Lalu turunlah hujan.
Air yang tumpah dari langit tidak membuatnya beranjak dari tempat semula. Tidak tampak mengejutkannya, seperti telah diperkirakan dengan akurasi detik, bahwa mendung di atas kepalanya akan berubah menjadi hujan. Wajahnya sebentar tengadah dan berjuta titik air menyiramnya. Rambutnya seketika basah. Juga pakaiannya.
"Ayo, naiklah!" kataku. Aku berdiri di tengah sepasang pintu yang terbuka lebar. Ada hembusan angin basah yang bertemperasan menempuh tubuhku.
"Kamu ingin aku naik ke beranda?" Ia bertanya seperti tak yakin.
"Salah. Kamu yang ingin naik, dan aku mengingatkanmu."
Kedua alisnya hampir bertaut. Wajahnya yang diguyur hujan tampak lucu. Menggemaskan.
Ia tidak mencoba bertahan dengan berbagai alasan.

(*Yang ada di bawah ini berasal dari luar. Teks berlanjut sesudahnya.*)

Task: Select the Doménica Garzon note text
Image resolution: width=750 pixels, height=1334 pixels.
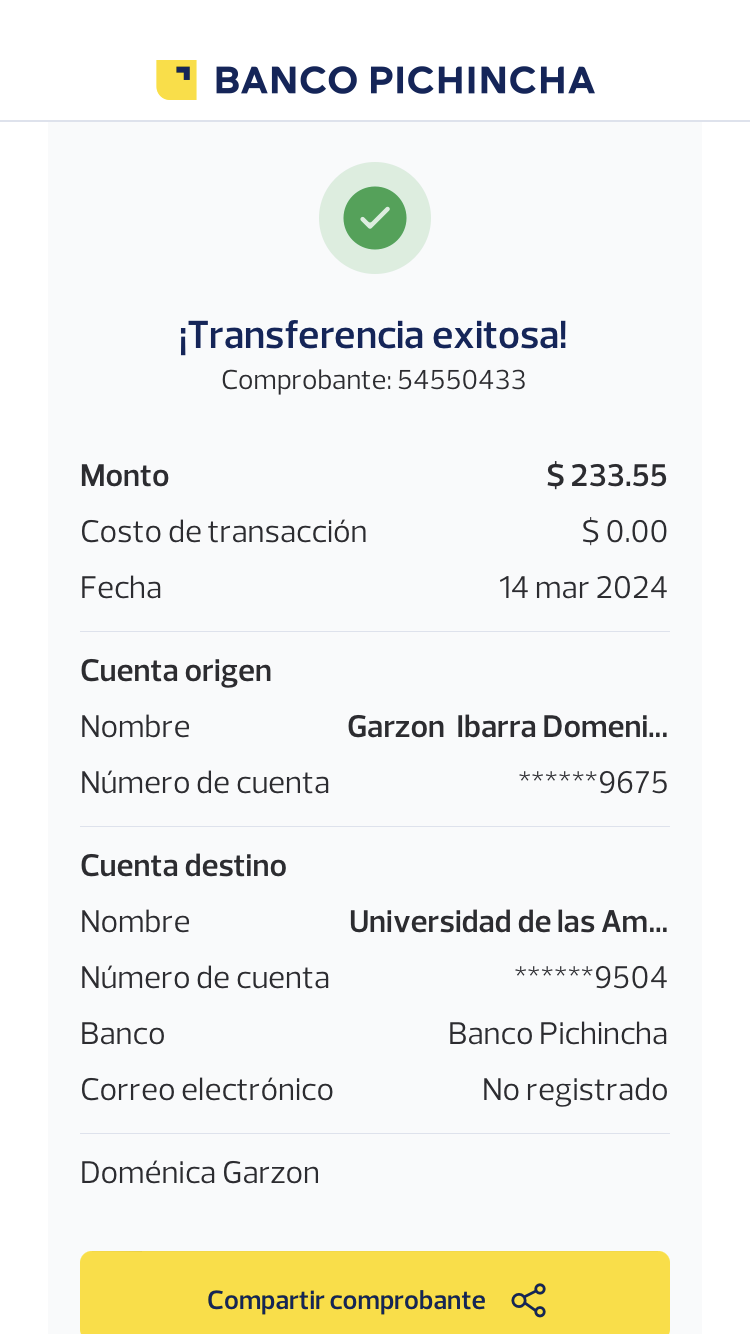Action: [200, 1172]
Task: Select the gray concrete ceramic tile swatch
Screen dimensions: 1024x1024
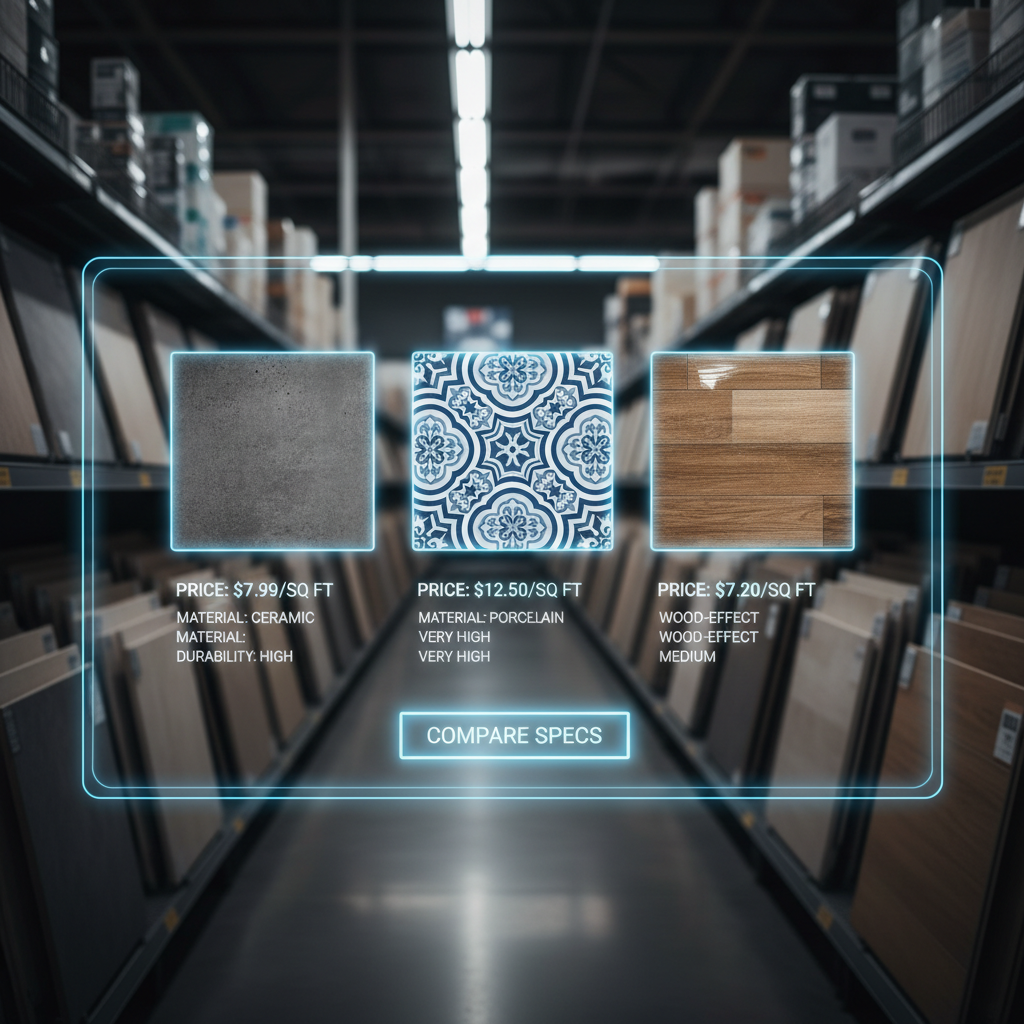Action: 272,450
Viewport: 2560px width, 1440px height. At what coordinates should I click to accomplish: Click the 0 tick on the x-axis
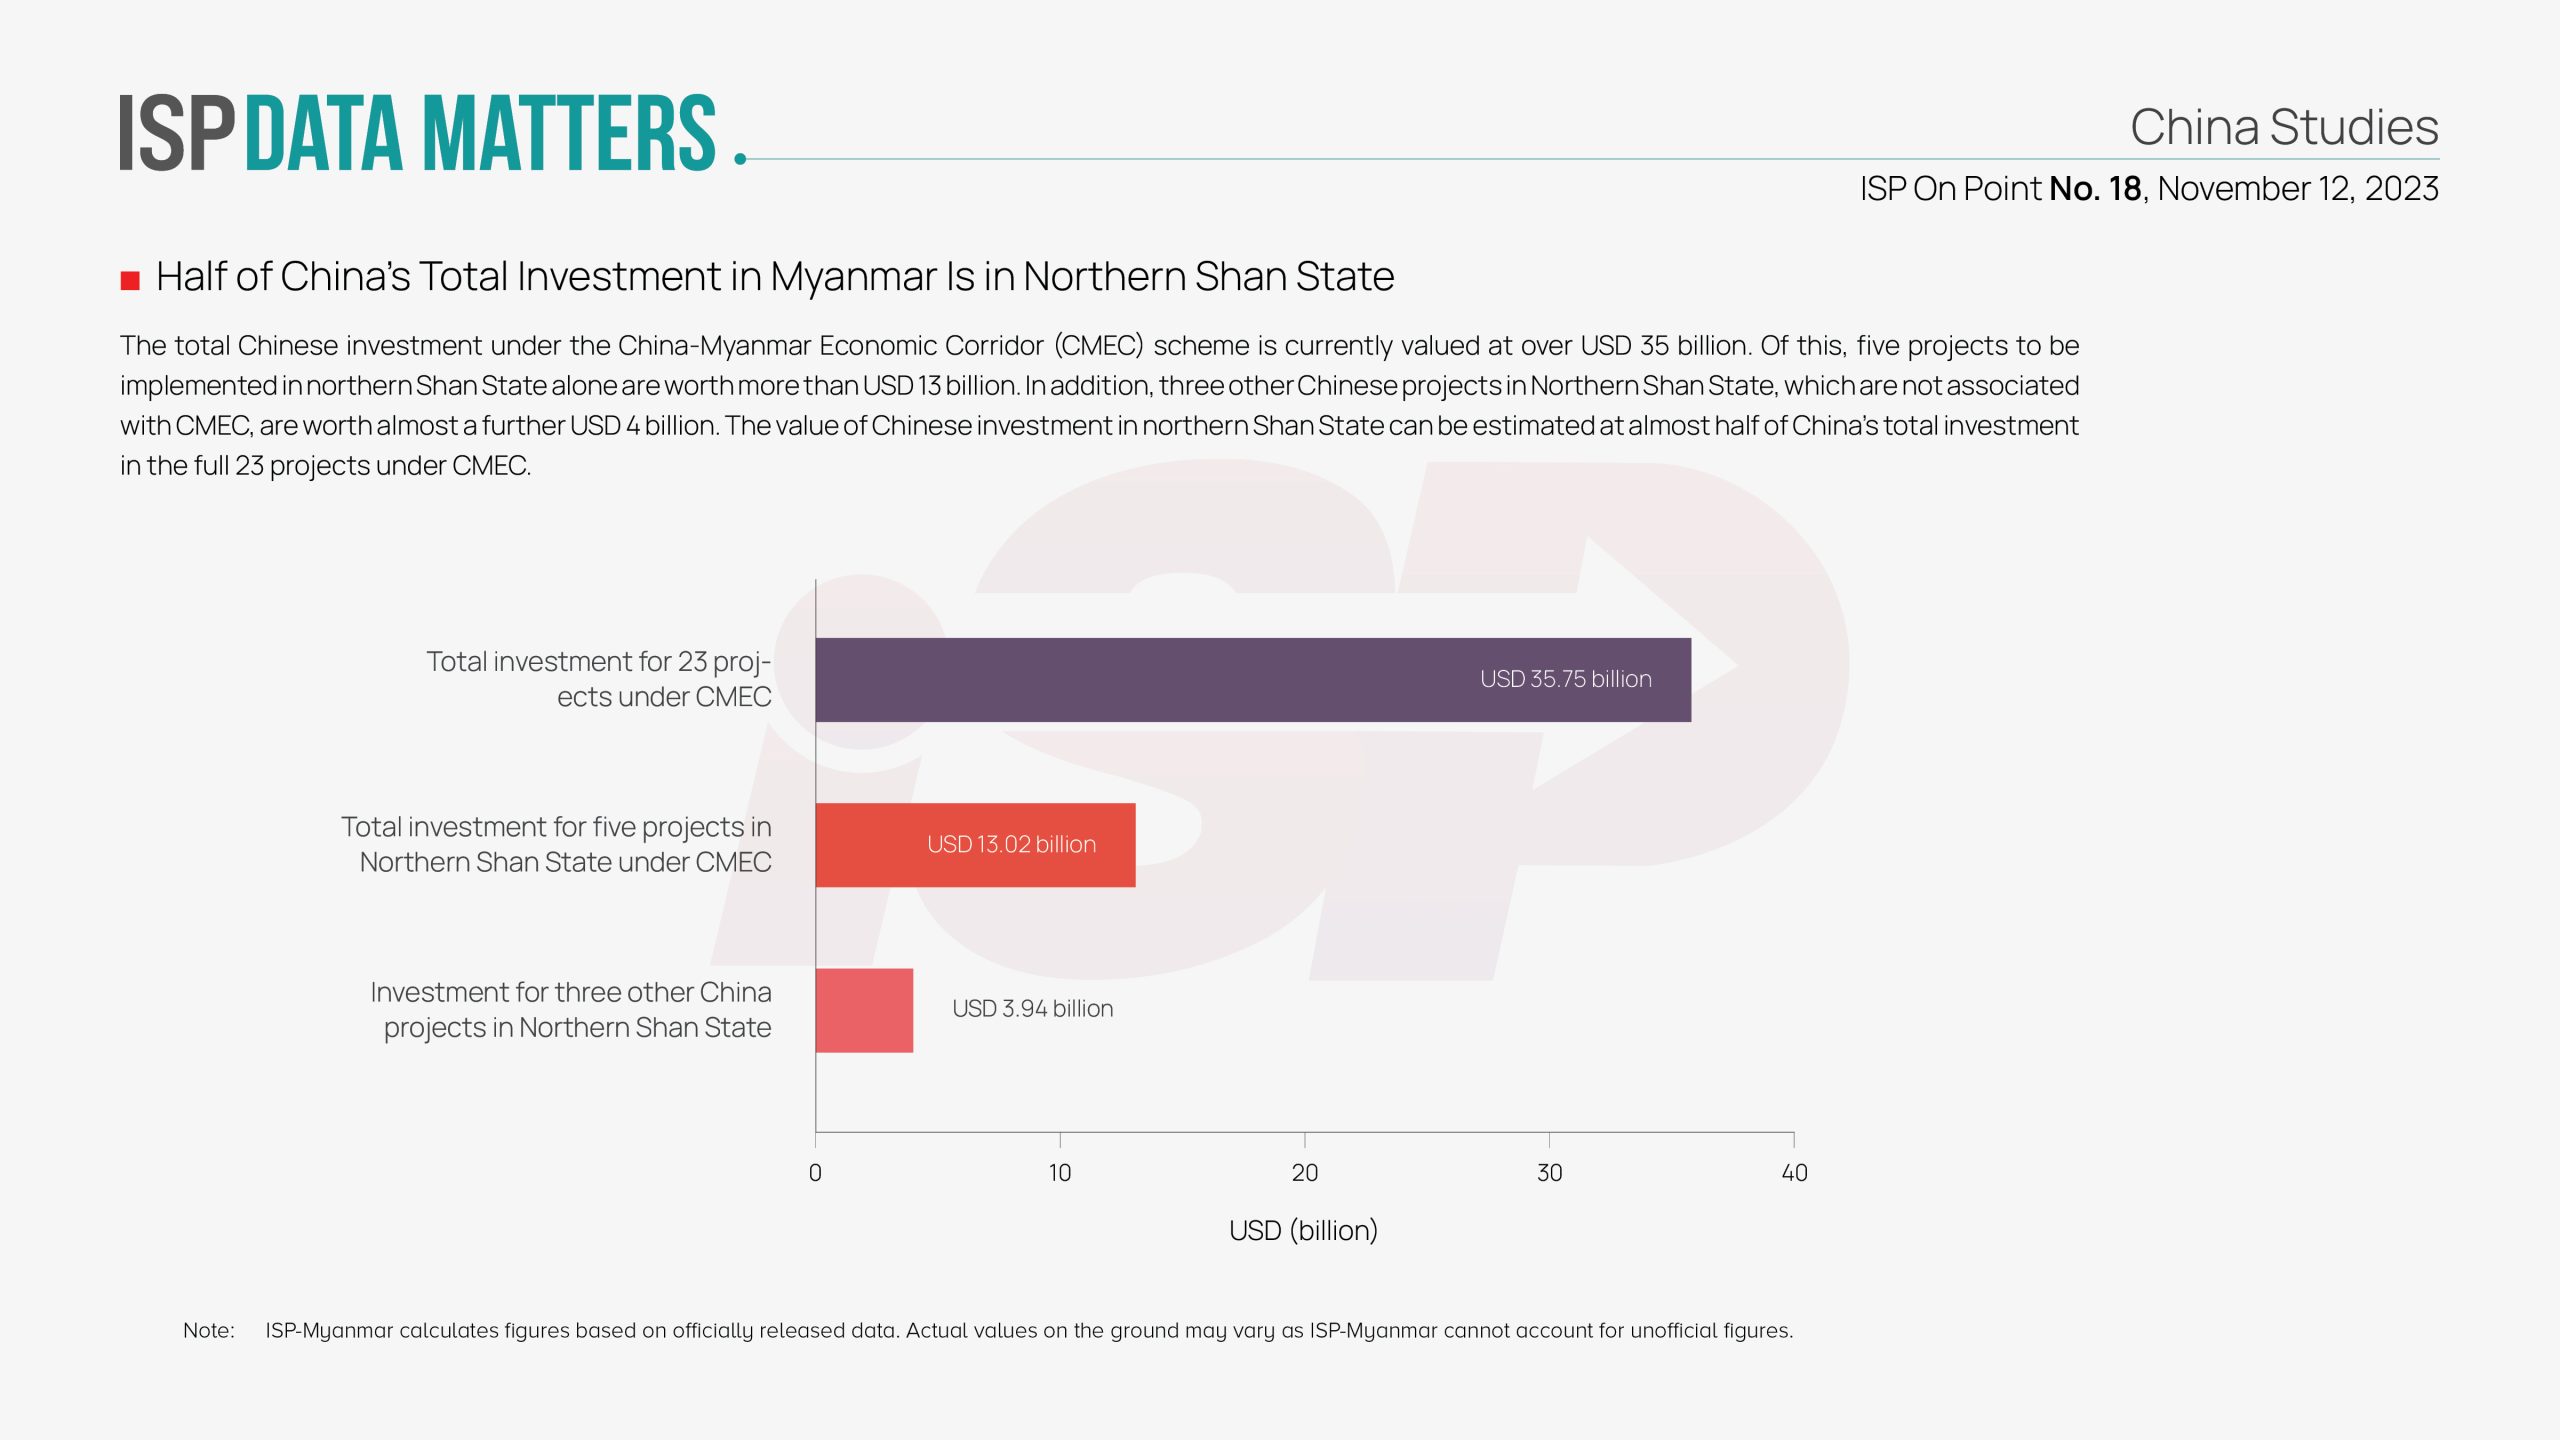815,1173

Kakinya, mulai dari yang kanan, sebagaimana diajarkan oleh orang tuanya sejak masa kanak-kanak, menginjak tangga pertama. (Oh ya, sekarang dia berusia dua puluh tujuh tahun. Tapi buah dadanya cukup memprihatinkan: tak melampui besar buah apel). Kaki kirinya menginjak tangga kedua. Dan seterusnya. Sampai ia berdiri hanya beberapa sentimeter di depanku. Selain aroma hujan, ada wangi yang kuhirup dari parfum yang mungkin tetap lekat di serat pakaiannya.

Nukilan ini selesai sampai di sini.